Da re della piazza a stratega nel Palazzo. Quella di Matteo Salvini è una metamorfosi repentina e per certi versi quasi inaspettata. Perché se le sue doti di comunicatore nei comizi, in tv o sui social network non sono una novità, quello che in pochi avevano previsto è che il segretario della Lega potesse giocare con tanta abilità una partita complessa come quella delle presidenze delle Camere. E invece Salvini ci è riuscito, mettendo da parte la felpa giusto il tempo necessario per entrare in Senato, dove la cravatta è d'obbligo. Lo ha fatto senza tradire il suo personaggio, quello delle ruspe e del contatto diretto con gli elettori. Tanto che nonostante le trattative sembrassero in alto mare non ha rinunciato ad andare a Viterbo dove era atteso per un comizio ed una cena elettorale. D'altra parte, racconta chi lo conosce bene, «è quello l'ambiente dove si muove meglio».

Eppure, il Salvini uscito vittorioso dalle urne ha dimostrato di muoversi con un certo agio anche nei corridoi felpati di Palazzo Madama. Portando a casa una trattativa con Silvio Berlusconi niente affatto in discesa e gestendo con abilità momenti duri come la lunga notte di venerdì, quando la rottura sembrava ad un passo. Non un parola di troppo, non un affondo fuori posto. Anzi, dopo aver colpito - come quando ha deciso di far votare per l'azzurra Anna Maria Bernini, di fatto mettendo in crisi la candidatura alla presidenza del Senato di Paolo Romani - subito una carezza a cercare di riequilibrare. La capacità di saper modulare i toni e i modi, d'altra parte, è una delle arti principali della politica. E Salvini ha dimostrato di saperlo fare. Non solo in campagna elettorale quando ha deciso di mettere da parte la parola «immigrati» e parlare invece di «clandestini», così da strizzare l'occhio all'elettorato più moderato (cosa peraltro riuscita), ma anche in questi ultimi giorni, quando davanti alle telecamere ha sempre commentato con fare pacato e il sorriso sulle labbra l'evolversi del braccio di ferro con il leader di Forza Italia.

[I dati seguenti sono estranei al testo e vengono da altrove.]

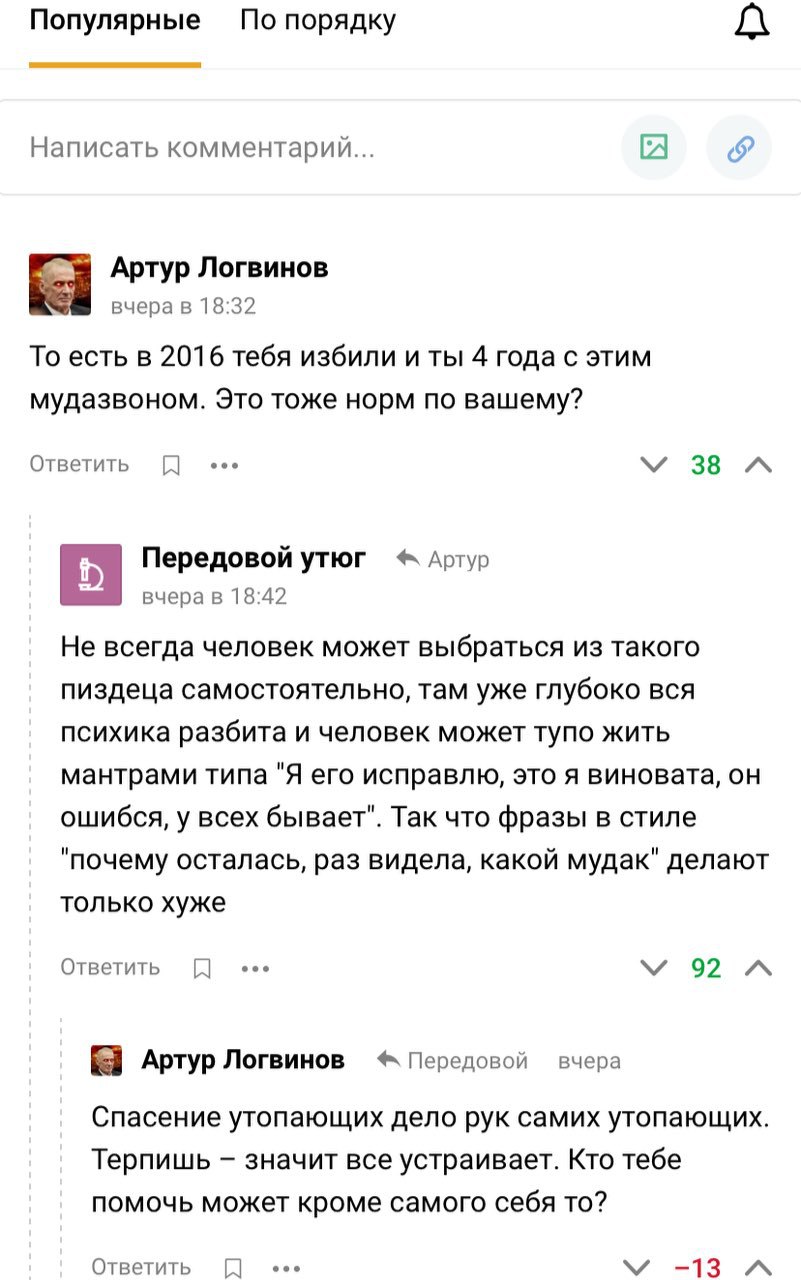801x1280 pixels.
Task: Open Передовой утюг's profile name
Action: (x=254, y=558)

Capacità e consapevolezza. Perché un merito indubbio è stato quello di affidarsi a Giancarlo Giorgetti e Roberto Calderoli, due che di esperienza ne hanno parecchia. Sono stati soprattutto loro a consigliarlo su come muoversi per tenere aperto il canale con Luigi Di Maio e allo stesso tempo gestire la partita delle presidenze sul fronte parlamentare. Così Salvini ha portato a casa il primo round del dopo elezioni, dimostrando di ambire legittimamente alla leadership del centrodestra non solo per il risultato nelle urne ma anche per meriti sul campo. Perché alla fine, nonostante le tensioni, il segretario della Lega ha comunque garantito a Forza Italia di portare a casa la presidenza del Senato.

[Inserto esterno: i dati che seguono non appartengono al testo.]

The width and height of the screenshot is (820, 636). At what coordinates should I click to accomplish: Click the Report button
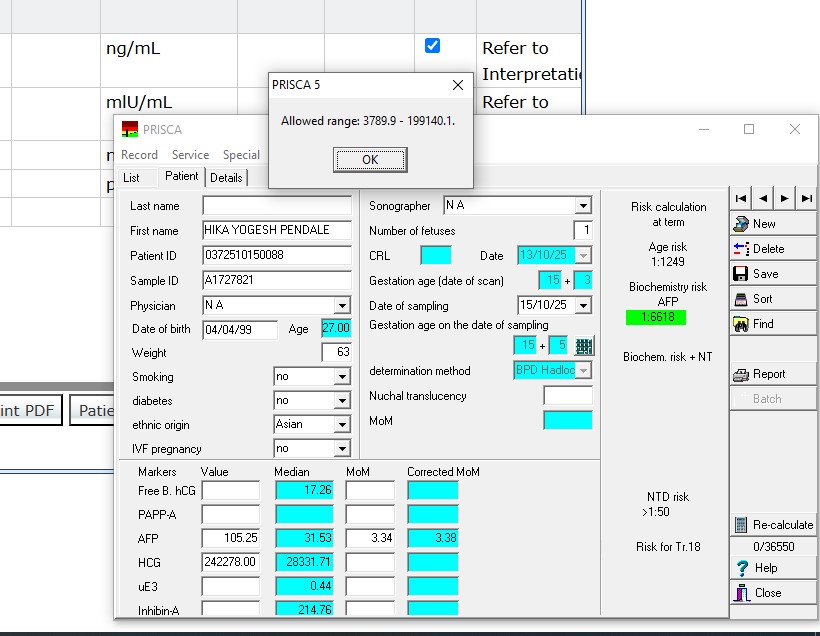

L'abilità è stato farlo alle sue condizioni, mettendo in chiaro che la Lega non è più al traino di Forza Italia. D'altra parte che gli equilibri all'interno del centrodestra siano cambiati è del tutto evidente. Ora, però, arriva la sfida più complicata. Soprattutto se davvero Salvini, come pensano quelli che gli stanno più vicino, è convinto di chiudere un'alleanza di governo con il M5s. Ci sono infatti da superare due macigni enormi: quello della premiership (visto che sia lui che Di Maio ambiscono a Palazzo Chigi) e quello della conventio ad excludendum verso Berlusconi (visto che il M5s non vuole neanche sedersi al tavolo con il leader di Forza Italia). Ma da gestire ci sarà anche la pancia del Nord, Lombardia e Veneto in particolare. È qui, infatti, che un pezzo importante dell'elettorato leghista percepisce i Cinque stelle e il reddito di cittadinanza come una misura assistenziale.

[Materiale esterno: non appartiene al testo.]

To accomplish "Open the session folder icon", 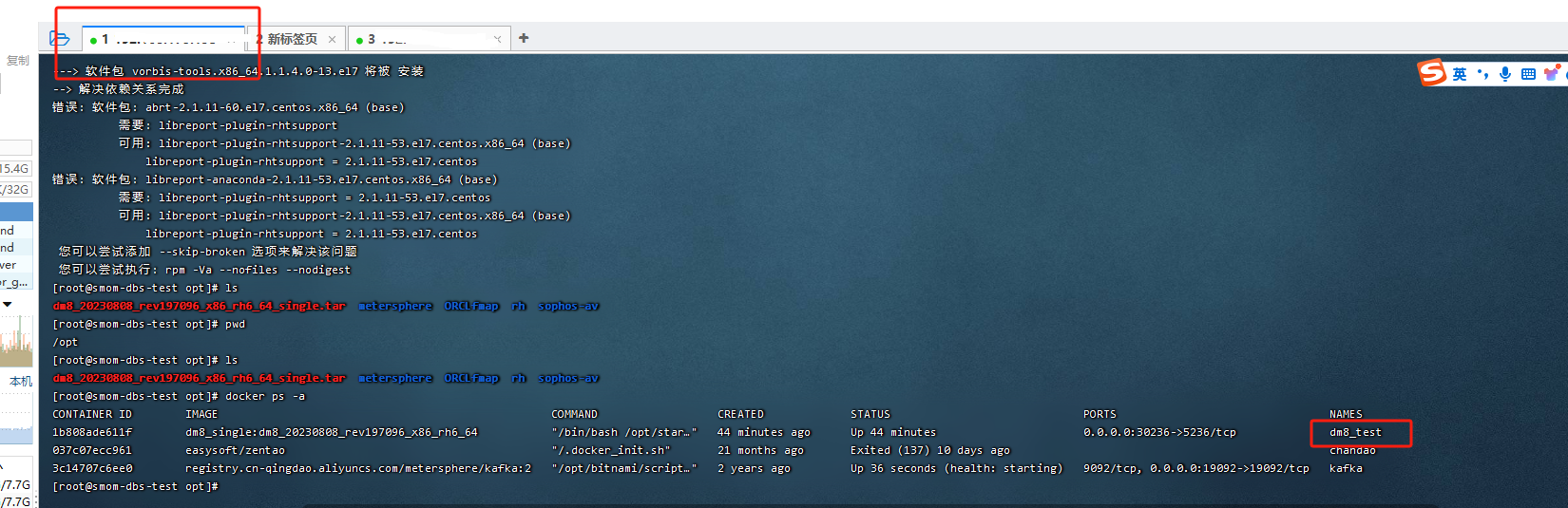I will tap(59, 39).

Salvini, insomma, non dovrà solo avere la capacità di negoziare e conciliare con Di Maio e magari Berlusconi per trovare la quadra di un governo la cui composizione appare ancora fumosa.

Dovrà infatti riuscire anche a mediare sul territorio e convincere lo zoccolo duro del Carroccio che la convivenza con il M5s ha una sua ragione d'essere. Un impresa complicata ma a questo punto non certo impossibile.